Your objective
From the line containing "Instruction: Click the gold" to the last line of the records below, repeat every line exactly and add nothing else.

------------------------------------

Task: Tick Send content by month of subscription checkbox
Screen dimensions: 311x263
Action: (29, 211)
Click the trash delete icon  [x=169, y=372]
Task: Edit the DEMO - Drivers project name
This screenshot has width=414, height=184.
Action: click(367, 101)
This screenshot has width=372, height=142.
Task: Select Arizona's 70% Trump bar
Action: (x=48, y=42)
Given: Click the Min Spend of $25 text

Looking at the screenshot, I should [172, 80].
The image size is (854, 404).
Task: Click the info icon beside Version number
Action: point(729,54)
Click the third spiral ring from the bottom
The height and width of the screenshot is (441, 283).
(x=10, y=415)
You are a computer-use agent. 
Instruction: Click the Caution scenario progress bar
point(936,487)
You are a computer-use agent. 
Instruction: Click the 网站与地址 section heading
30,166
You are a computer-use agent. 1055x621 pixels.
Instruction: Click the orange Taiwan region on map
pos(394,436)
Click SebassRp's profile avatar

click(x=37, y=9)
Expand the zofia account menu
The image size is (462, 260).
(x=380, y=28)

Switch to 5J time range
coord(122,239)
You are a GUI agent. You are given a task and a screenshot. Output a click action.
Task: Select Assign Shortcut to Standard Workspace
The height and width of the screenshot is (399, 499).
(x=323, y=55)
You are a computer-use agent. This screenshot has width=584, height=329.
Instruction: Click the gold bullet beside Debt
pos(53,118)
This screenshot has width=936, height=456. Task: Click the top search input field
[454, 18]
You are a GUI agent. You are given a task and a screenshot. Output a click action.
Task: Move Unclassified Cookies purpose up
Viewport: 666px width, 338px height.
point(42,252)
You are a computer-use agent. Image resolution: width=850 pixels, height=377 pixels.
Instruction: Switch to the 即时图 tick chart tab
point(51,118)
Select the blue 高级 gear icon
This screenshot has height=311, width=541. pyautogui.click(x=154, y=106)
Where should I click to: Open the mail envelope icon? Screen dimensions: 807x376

------------------------------------

Task answer
Instruction: Click the gold bullet beside Debt
pos(53,118)
This screenshot has width=936, height=456. Task: Click the top search input field
[454, 18]
You are a GUI agent. You are given a task and a screenshot. Output a click action.
Task: Move Unclassified Cookies purpose up
Viewport: 666px width, 338px height.
point(42,252)
You are a computer-use agent. Image resolution: width=850 pixels, height=377 pixels.
Instruction: Switch to the 即时图 tick chart tab
point(51,118)
Select the blue 高级 gear icon
This screenshot has height=311, width=541. pyautogui.click(x=154, y=106)
Where should I click to: Open the mail envelope icon? Screen dimensions: 807x376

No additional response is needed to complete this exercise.